_DOCUMENT SECTION_.

"""

The Bootleg Files: Dolly

BOOTLEG FILES 734: “Dolly” (1976-77 television variety series starring Dolly Parton).

LAST SEEN: On YouTube.

AMERICAN HOME VIDEO: Six of the 26 episodes were released on DVD.

REASON FOR BOOTLEG STATUS: Difficulties in clearing music and performance rights, along with the star’s lack of enthusiasm for the endeavor.

CHANCES OF SEEING A COMMERCIAL DVD RELEASE: It seems unlikely that the full series will get a release.

Most Americans got their first look at Dolly Parton in her appearances on “The Porter Wagoner Show,” a syndicated TV variety series. Parton joined the program in 1966, two years into its run, and left in 1974 when her star was beginning to rise as she sought to broaden her appeal from a country music fanbase to a wider mainstream audience.

In 1976, Parton was approached by Bill Graham, president of Show Biz Inc. and the producer of “The Porter Wagoner Show.” He convinced Parton to host her own syndicated variety series, with the goal of highlighting her versatility as a star performer. Parton accepted the offer, but later came to regret the endeavor and pulled the plug on “Dolly” after a single season of 26 half-hour episodes.

The problem with “Dolly” is that it could never quite figure out its personality. Some of the episodes are typical of the breezy-cheesy variety shows of the mid-1970s, with B-listers and flash-in-the-pan talent being given the spotlight. Other episodes plumbed Parton’s country music heritage and offered memorable pairings with Nashville royalty. And still others tried too hard to widen Parton’s appeal by pairing her with R&B guests whose musical styles never quite meshed with hers.

Also creating a dilemma was the decision to have Parton perform tunes that were not suited for her singing style. Parton’s upbeat personality combined with heavy Nashville-style orchestrations made a mess of her attempts at moody classics like “In the Ghetto,” “Dock of the Bay” and “Bad, Bad Leroy Brown.” One bizarre segment had Parton singing “Hello, Dolly!” while dressed as a maid at a fancy mansion. More unlikely moments involved Parton being joined in uneasy duets by Anson Williams on “Mack the Knife” and later by Karen Black on “Me and Bobby McGee.” And don’t get me started on Parton’s duet with Rod McKuen on “Feelings” – he may have been a great songwriter, but who told him that he could sing?

"""

_REQUIREMENT 1_.
Translate this sentence from the article on the "Dolly" variety series into Spanish: "The problem with “Dolly” is that it could never quite figure out its personality."

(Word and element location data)
"""

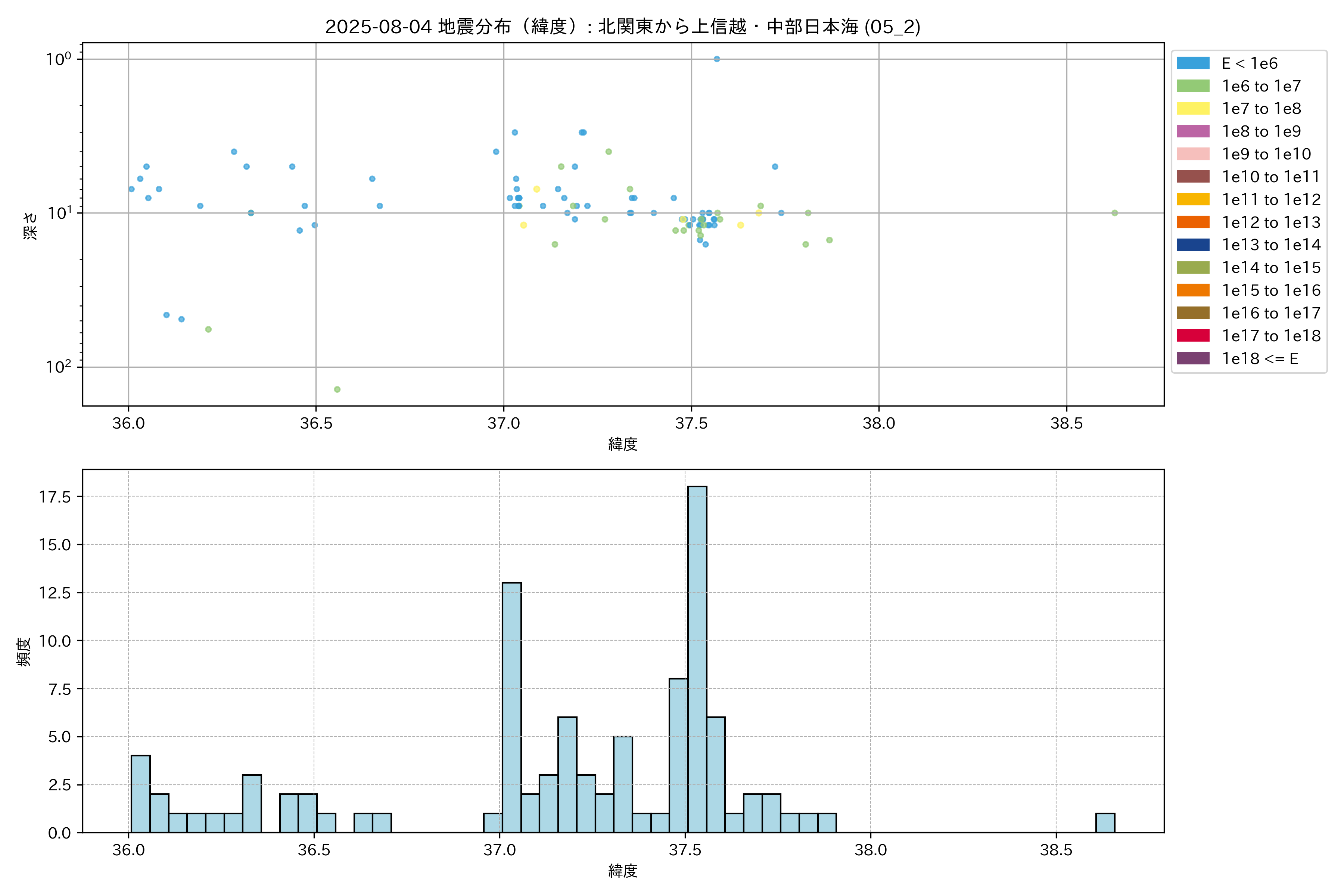Click the red 1e17 to 1e18 swatch
This screenshot has height=896, width=1344.
pos(1192,335)
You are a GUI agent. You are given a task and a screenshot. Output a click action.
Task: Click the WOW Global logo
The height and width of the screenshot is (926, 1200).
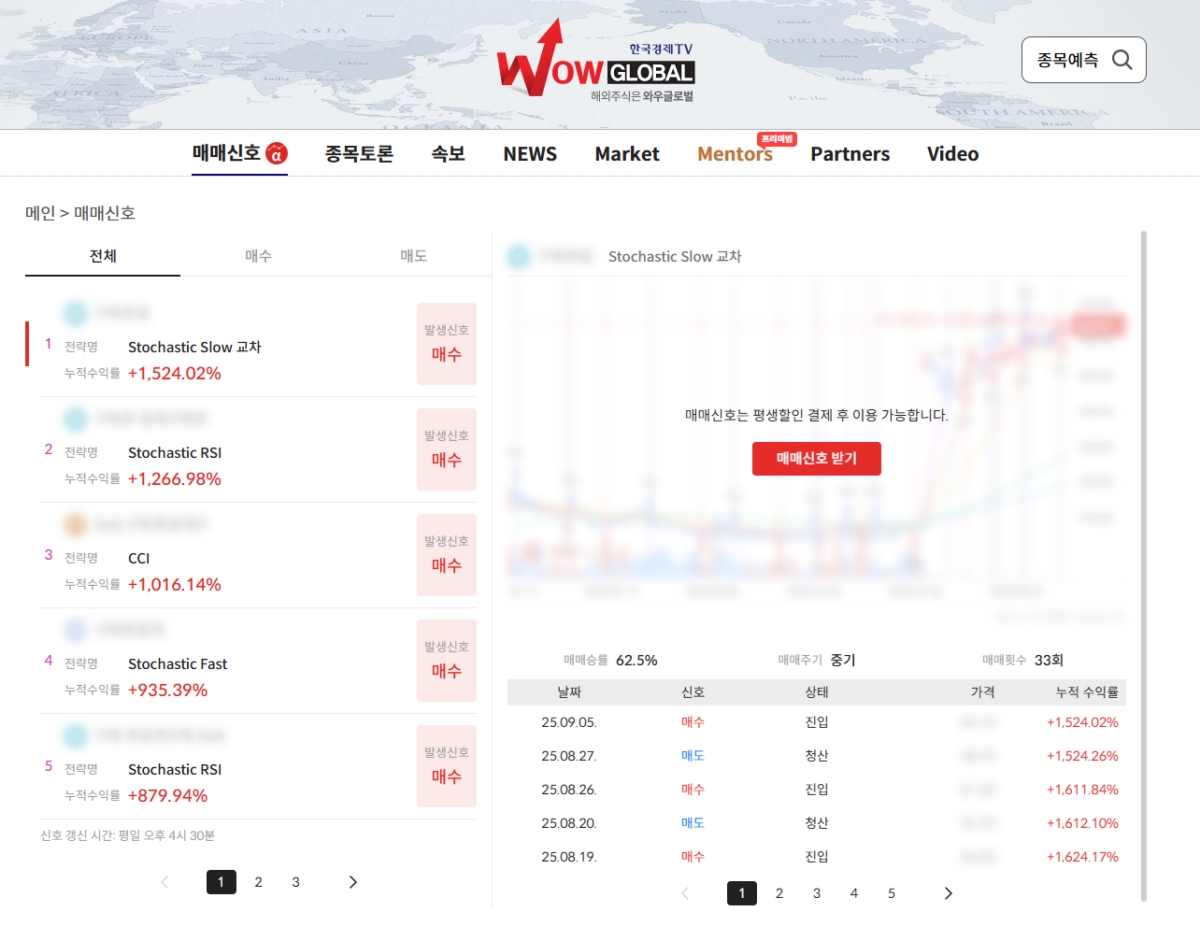click(596, 62)
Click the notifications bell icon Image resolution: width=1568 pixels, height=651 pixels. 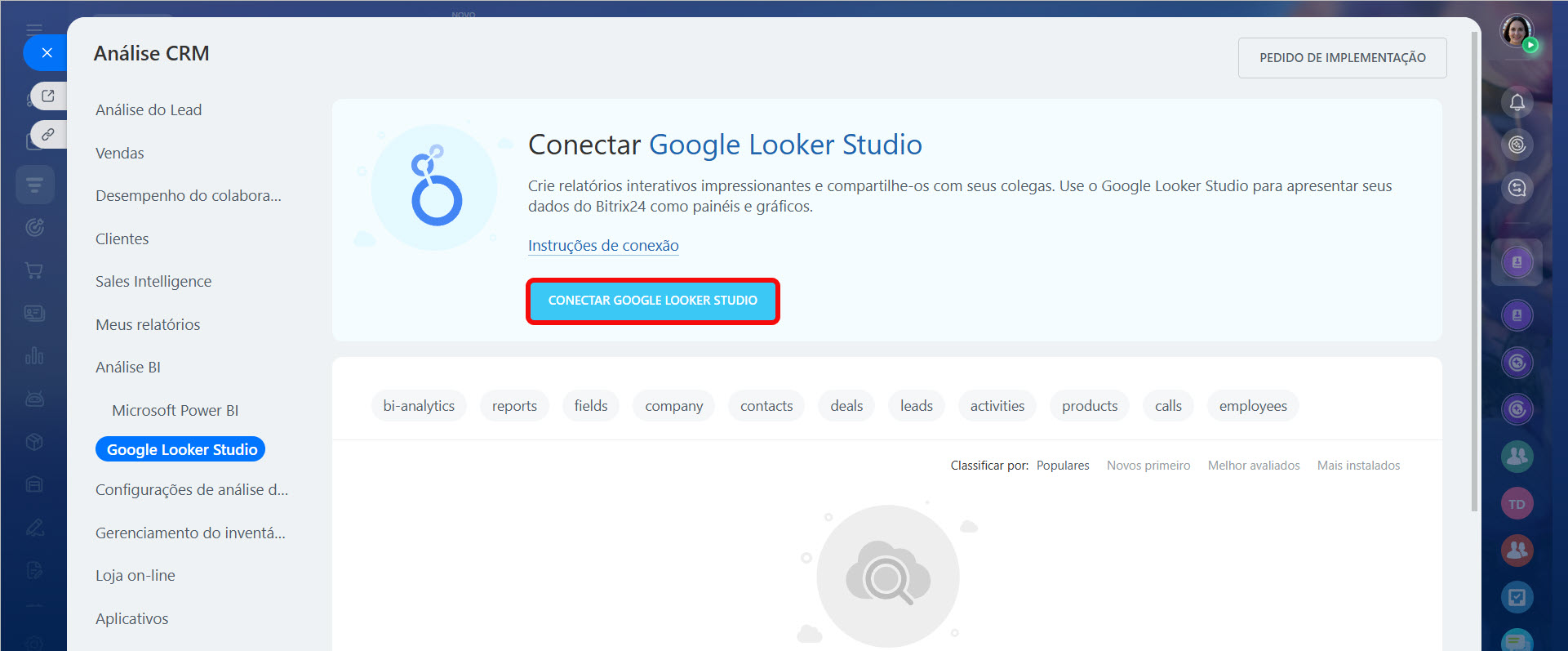[1517, 102]
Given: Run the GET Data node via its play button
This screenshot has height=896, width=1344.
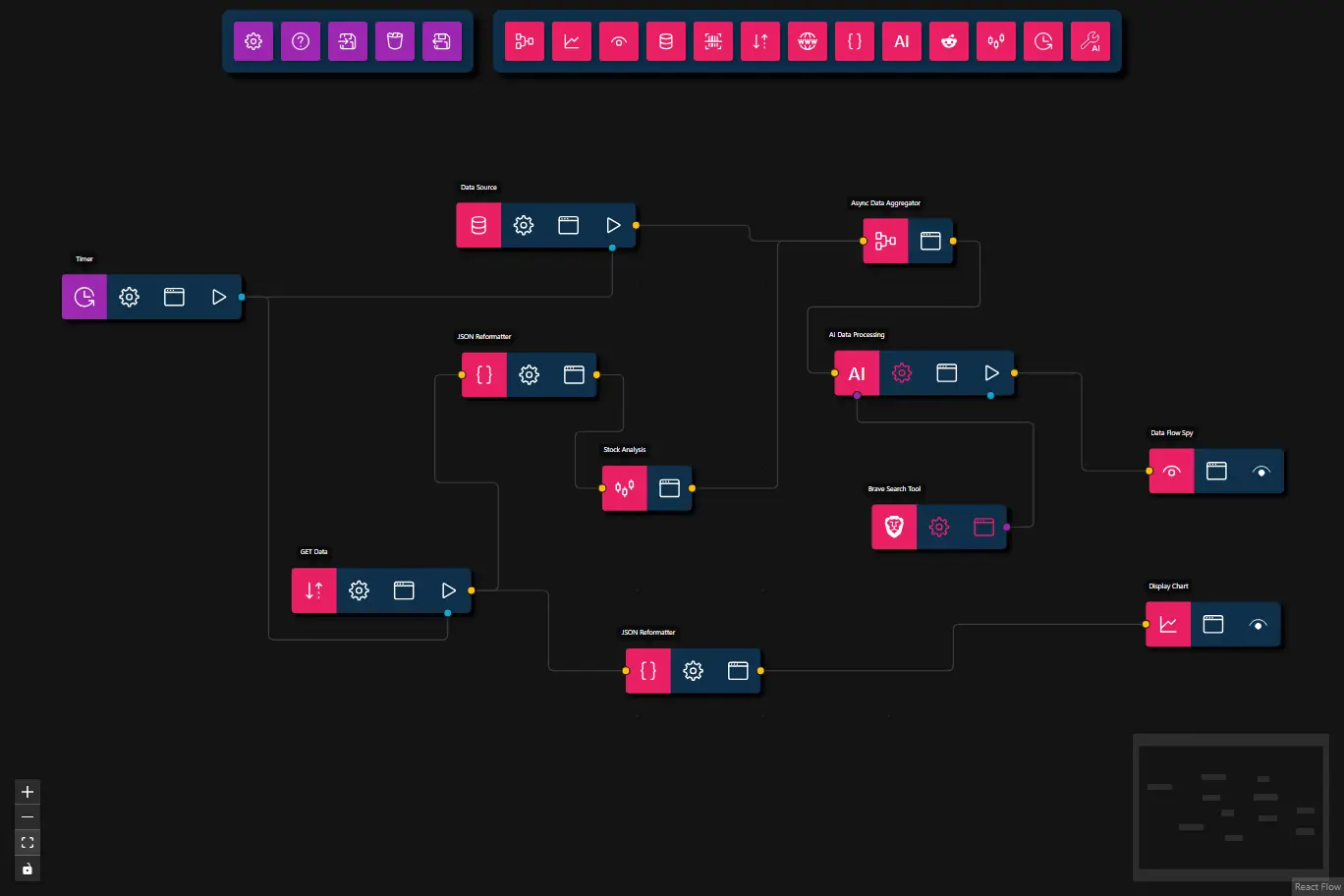Looking at the screenshot, I should [448, 590].
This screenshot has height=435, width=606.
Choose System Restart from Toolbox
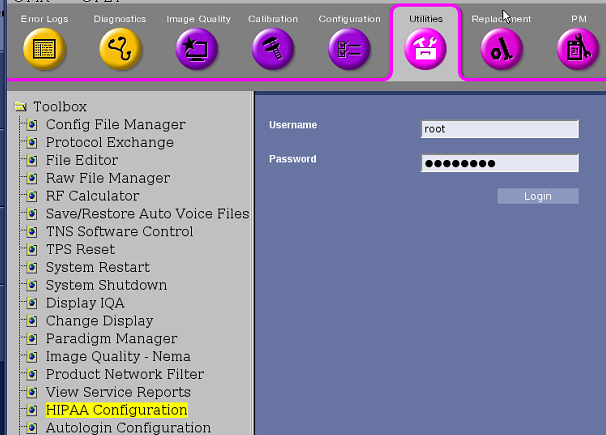97,267
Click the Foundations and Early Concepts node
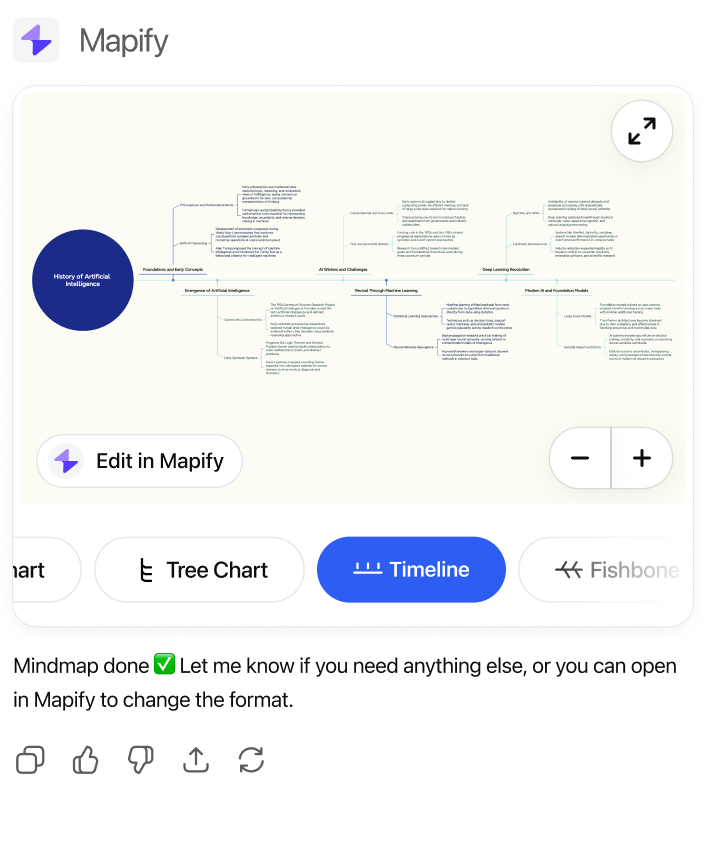The height and width of the screenshot is (860, 706). (172, 269)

"""

_REQUIREMENT 2_.
In the listing, swap "Click" for "Select" in the lines from the one holding "Given: Run the" through the end of the listing, inclusive, leaving everything else unchanged. Give back only those lines, and leave the pictures out.

_EXERCISE RESULT 1_.
El problema de «Dolly» es que nunca logró definir del todo su personalidad.

_EXERCISE RESULT 2_.
Given: Run the GET Data node via its play button
This screenshot has height=896, width=1344.
Looking at the screenshot, I should [448, 590].
This screenshot has height=435, width=606.
Choose System Restart from Toolbox
97,267
Select the Foundations and Early Concepts node
The height and width of the screenshot is (860, 706). (172, 269)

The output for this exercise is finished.